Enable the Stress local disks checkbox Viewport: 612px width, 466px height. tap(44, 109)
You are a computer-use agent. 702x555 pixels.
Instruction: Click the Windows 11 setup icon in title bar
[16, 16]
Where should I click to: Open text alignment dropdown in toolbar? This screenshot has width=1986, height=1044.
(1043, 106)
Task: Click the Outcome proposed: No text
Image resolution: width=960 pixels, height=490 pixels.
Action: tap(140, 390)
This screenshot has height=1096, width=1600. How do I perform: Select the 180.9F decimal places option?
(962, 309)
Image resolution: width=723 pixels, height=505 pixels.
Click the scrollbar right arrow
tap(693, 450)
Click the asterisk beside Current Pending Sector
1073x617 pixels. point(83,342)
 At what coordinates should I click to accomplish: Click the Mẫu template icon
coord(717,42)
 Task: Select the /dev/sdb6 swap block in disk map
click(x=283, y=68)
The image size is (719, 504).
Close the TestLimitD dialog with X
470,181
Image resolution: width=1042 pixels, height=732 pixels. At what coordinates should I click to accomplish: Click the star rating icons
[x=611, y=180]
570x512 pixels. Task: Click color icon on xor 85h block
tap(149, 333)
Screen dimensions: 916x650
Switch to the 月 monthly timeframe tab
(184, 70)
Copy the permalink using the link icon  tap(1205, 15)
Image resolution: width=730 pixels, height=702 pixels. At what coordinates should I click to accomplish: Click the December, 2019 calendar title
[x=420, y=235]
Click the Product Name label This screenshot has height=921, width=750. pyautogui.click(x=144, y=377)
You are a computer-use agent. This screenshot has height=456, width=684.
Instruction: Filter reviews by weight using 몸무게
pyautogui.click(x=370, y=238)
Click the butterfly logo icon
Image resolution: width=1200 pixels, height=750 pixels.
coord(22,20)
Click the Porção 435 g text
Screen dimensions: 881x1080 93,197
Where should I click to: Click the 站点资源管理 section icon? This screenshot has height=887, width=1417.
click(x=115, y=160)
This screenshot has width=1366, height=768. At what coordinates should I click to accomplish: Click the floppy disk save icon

• • • • •

● **What to do**
An exact copy of all the records is what is needed here.

● **Exercise solution**
Enable the Stress local disks checkbox Viewport: 612px width, 466px height. tap(44, 109)
You are a computer-use agent. 702x555 pixels.
Instruction: Click the Windows 11 setup icon in title bar
[16, 16]
Where should I click to: Open text alignment dropdown in toolbar? This screenshot has width=1986, height=1044.
(1043, 106)
Task: Click the Outcome proposed: No text
Image resolution: width=960 pixels, height=490 pixels.
Action: tap(140, 390)
This screenshot has height=1096, width=1600. How do I perform: Select the 180.9F decimal places option?
(962, 309)
Image resolution: width=723 pixels, height=505 pixels.
Click the scrollbar right arrow
tap(693, 450)
Click the asterisk beside Current Pending Sector
1073x617 pixels. point(83,342)
 At what coordinates should I click to accomplish: Click the Mẫu template icon
coord(717,42)
 Task: Select the /dev/sdb6 swap block in disk map
click(x=283, y=68)
The image size is (719, 504).
Close the TestLimitD dialog with X
470,181
Image resolution: width=1042 pixels, height=732 pixels. At what coordinates should I click to accomplish: Click the star rating icons
[x=611, y=180]
570x512 pixels. Task: Click color icon on xor 85h block
tap(149, 333)
Screen dimensions: 916x650
Switch to the 月 monthly timeframe tab
(184, 70)
Copy the permalink using the link icon  tap(1205, 15)
Image resolution: width=730 pixels, height=702 pixels. At what coordinates should I click to accomplish: Click the December, 2019 calendar title
[x=420, y=235]
Click the Product Name label This screenshot has height=921, width=750. pyautogui.click(x=144, y=377)
You are a computer-use agent. This screenshot has height=456, width=684.
Instruction: Filter reviews by weight using 몸무게
pyautogui.click(x=370, y=238)
Click the butterfly logo icon
Image resolution: width=1200 pixels, height=750 pixels.
coord(22,20)
Click the Porção 435 g text
Screen dimensions: 881x1080 93,197
Where should I click to: Click the 站点资源管理 section icon? This screenshot has height=887, width=1417.
click(x=115, y=160)
This screenshot has width=1366, height=768. At what coordinates should I click to accomplish: Click the floppy disk save icon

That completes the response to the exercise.